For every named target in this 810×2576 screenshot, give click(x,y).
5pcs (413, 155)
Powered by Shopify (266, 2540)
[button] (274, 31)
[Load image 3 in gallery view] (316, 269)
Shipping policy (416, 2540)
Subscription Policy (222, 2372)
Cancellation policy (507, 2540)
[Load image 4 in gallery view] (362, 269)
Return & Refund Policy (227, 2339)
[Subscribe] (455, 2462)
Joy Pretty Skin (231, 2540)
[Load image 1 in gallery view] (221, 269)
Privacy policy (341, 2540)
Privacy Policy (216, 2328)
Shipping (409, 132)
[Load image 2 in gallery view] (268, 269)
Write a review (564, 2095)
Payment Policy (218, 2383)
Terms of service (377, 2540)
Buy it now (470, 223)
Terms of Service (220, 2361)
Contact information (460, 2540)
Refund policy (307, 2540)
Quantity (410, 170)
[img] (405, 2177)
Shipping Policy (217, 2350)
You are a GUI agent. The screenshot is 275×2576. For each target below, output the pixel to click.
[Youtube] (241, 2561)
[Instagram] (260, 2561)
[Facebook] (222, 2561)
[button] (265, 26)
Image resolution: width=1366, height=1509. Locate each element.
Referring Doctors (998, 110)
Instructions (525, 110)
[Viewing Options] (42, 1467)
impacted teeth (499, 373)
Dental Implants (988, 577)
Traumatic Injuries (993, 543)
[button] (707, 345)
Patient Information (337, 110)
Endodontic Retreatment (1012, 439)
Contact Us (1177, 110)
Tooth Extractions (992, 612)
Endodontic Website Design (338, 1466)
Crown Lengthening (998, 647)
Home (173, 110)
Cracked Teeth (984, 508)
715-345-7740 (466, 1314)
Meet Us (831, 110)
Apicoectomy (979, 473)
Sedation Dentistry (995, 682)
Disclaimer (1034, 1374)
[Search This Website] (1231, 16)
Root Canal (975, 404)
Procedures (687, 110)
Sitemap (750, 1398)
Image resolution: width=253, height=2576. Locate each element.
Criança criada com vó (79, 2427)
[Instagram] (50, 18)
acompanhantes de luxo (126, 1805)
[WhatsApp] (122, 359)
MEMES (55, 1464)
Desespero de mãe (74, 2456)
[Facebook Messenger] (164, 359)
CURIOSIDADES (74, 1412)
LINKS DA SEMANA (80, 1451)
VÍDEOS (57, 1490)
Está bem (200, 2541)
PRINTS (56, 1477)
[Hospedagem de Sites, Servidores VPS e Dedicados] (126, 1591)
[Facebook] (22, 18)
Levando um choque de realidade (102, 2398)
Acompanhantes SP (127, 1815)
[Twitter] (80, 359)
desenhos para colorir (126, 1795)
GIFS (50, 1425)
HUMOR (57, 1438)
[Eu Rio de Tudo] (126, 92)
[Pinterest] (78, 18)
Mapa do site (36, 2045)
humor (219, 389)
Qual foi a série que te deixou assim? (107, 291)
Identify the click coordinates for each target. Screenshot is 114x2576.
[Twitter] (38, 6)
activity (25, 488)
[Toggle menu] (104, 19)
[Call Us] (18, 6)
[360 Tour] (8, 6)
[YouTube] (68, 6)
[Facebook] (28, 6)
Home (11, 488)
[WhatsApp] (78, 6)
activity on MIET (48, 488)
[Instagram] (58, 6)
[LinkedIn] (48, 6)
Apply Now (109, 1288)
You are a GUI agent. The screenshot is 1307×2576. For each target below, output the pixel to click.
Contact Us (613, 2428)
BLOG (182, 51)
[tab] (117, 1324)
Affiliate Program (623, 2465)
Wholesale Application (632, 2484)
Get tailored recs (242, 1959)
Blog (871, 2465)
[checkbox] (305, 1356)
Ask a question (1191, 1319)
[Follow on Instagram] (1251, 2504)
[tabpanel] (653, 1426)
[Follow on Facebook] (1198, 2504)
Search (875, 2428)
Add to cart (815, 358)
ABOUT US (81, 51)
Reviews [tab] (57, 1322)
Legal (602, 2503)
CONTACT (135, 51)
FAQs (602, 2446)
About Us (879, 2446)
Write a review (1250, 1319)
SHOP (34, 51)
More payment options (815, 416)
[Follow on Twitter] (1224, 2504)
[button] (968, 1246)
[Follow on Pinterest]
□ □ □ □ □
### [PROMPT]
Transcribe exactly, and only, the lines that extend from the one containing "Wholesale Application (632, 2484)" to the end of the records above, inclusive of both.

### [SOLUTION FOR THIS EXERCISE]
Wholesale Application (632, 2484)
Get tailored recs (242, 1959)
Blog (871, 2465)
[checkbox] (305, 1356)
Ask a question (1191, 1319)
[Follow on Instagram] (1251, 2504)
[tabpanel] (653, 1426)
[Follow on Facebook] (1198, 2504)
Search (875, 2428)
Add to cart (815, 358)
ABOUT US (81, 51)
Reviews [tab] (57, 1322)
Legal (602, 2503)
CONTACT (135, 51)
FAQs (602, 2446)
About Us (879, 2446)
Write a review (1250, 1319)
SHOP (34, 51)
More payment options (815, 416)
[Follow on Twitter] (1224, 2504)
[button] (968, 1246)
[Follow on Pinterest]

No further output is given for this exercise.